There have always been authority figures who equate public humiliation with discipline. Back in the medieval days petty criminals were put in the stock for all to disgrace with rotten fruit and excrement. The modern stock brings permanence and a worldwide audience to a wide variety of once private and ephemeral situations such as these now inerasable memories of otherwise transient family feuds. Some things can never, ever be taken back, and we will see wounds that will never heal and parents who will never be offered forgiveness by their children.
As troubling as this trend is, the most heinous transgressions are still few and far in-between. More disturbing are the masses of onlookers, signaling that personal matters in a child’s most vulnerable years are now left to the mob. When parenting decisions are made in the memetic silos of the Internet, feedback will reflect chanting echo chambers rather than levelheaded advice. The boundary for what is considered acceptable methods in behavior modification could subsequently drift into a very dark area.
The only discrete difference between parental shaming and common bullying is that of age and kin.
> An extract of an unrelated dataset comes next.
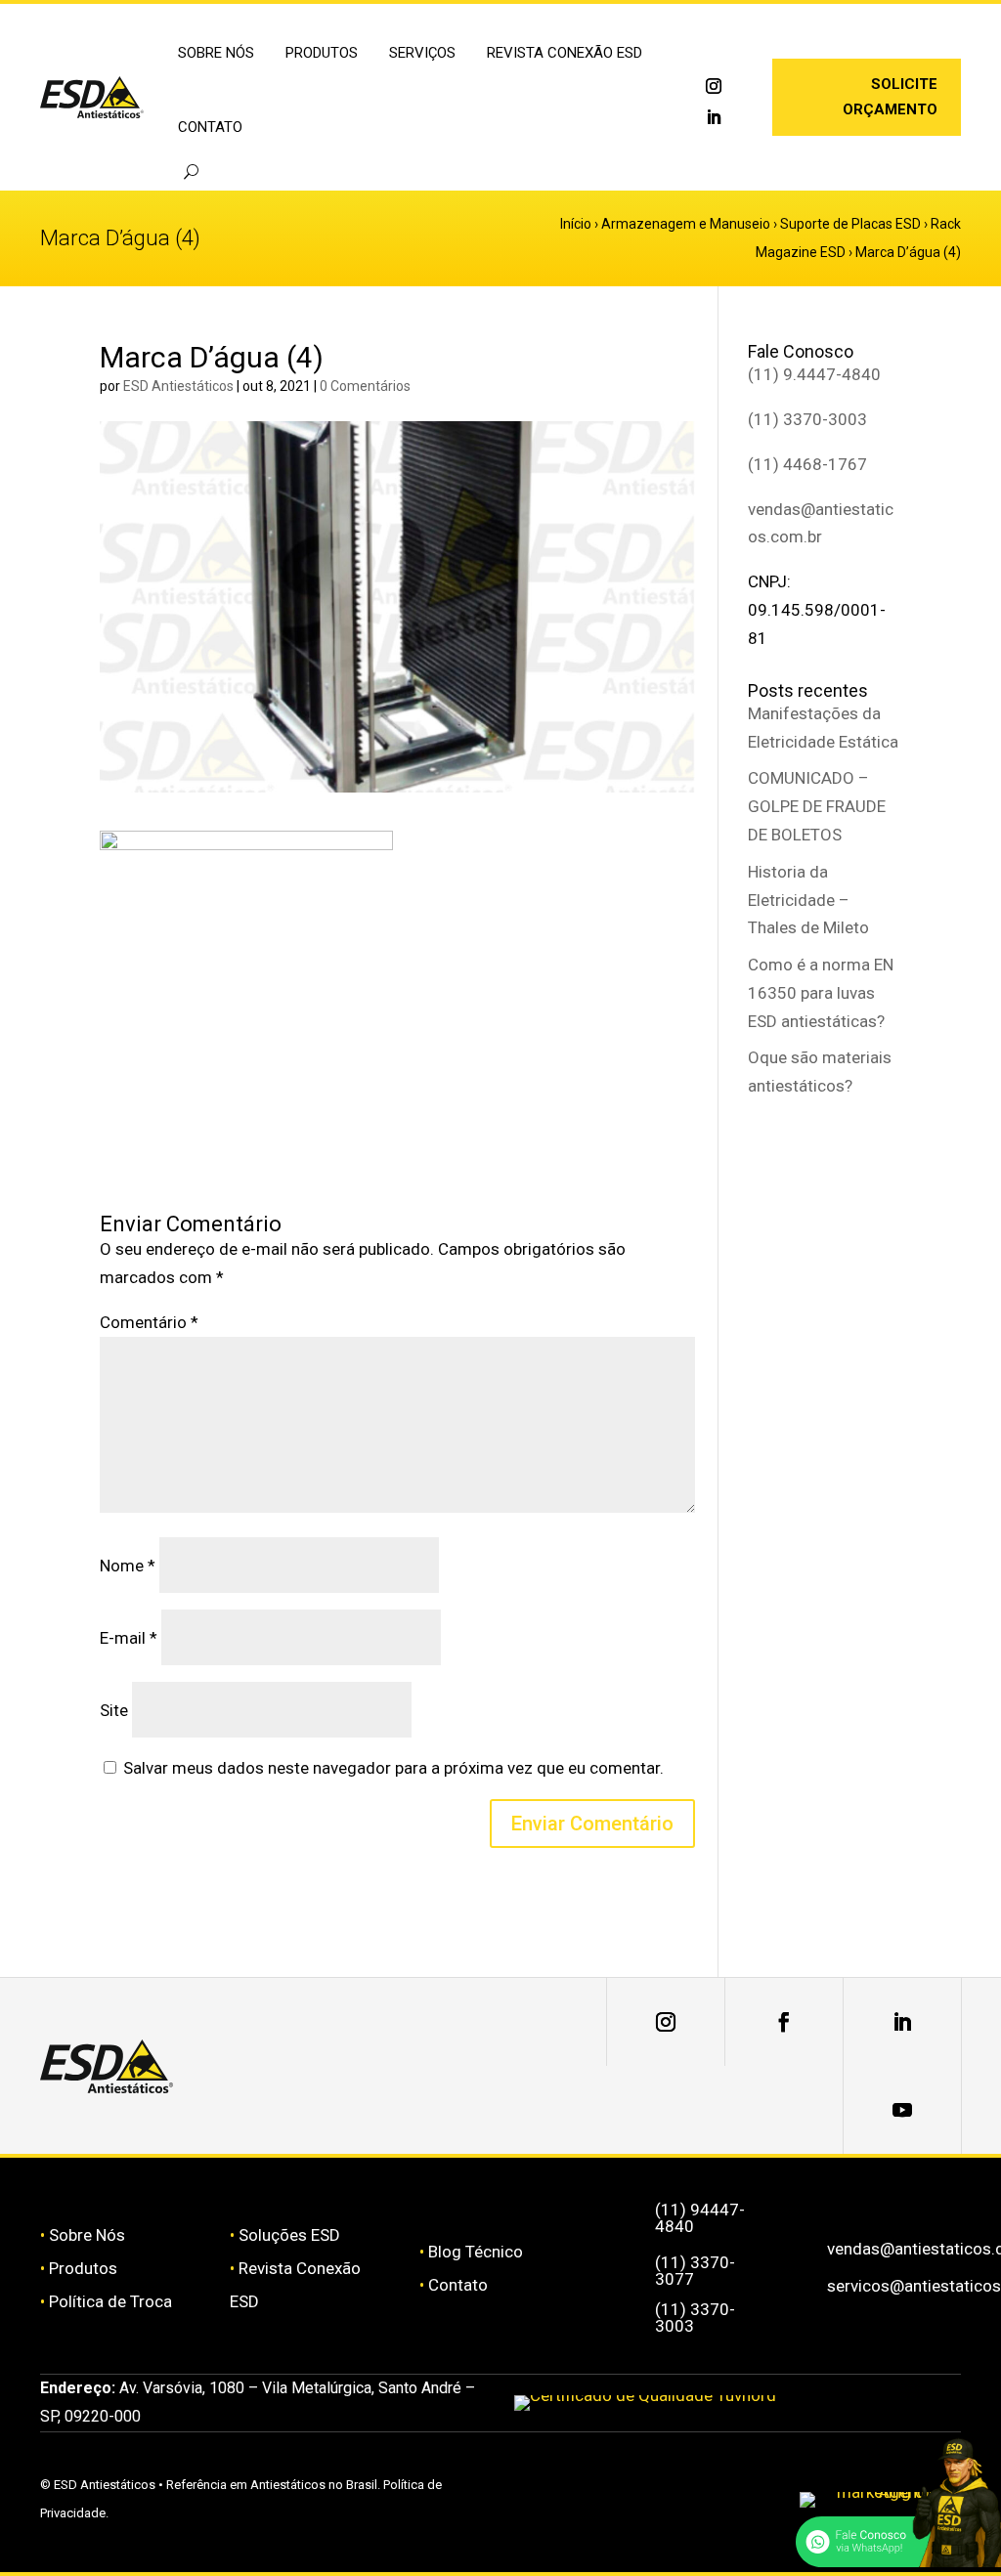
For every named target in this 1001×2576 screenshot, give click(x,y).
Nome (127, 1565)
Only when we agree not to be generationally myopic can we address the full problem with cyberbullying.
Images: 周小逸 Ian!anaughty! & www.dogshaming.com
2 comments. Leave new
This is such an important topic right now. Adolescence is hard enough without having one’s growing pains subject to public judgement.
Thank you for commenting, Elizabeth! I agree. Adolescence is a time to be shielded from the mob, not caught in it’s spotlight. Public judgement is bad enough. I also believe many family feuds that would otherwise be erased by history will leave unwanted traces to be mined by agencies, scrutinized by potential employers and disappoint or embarrass future spouses and children.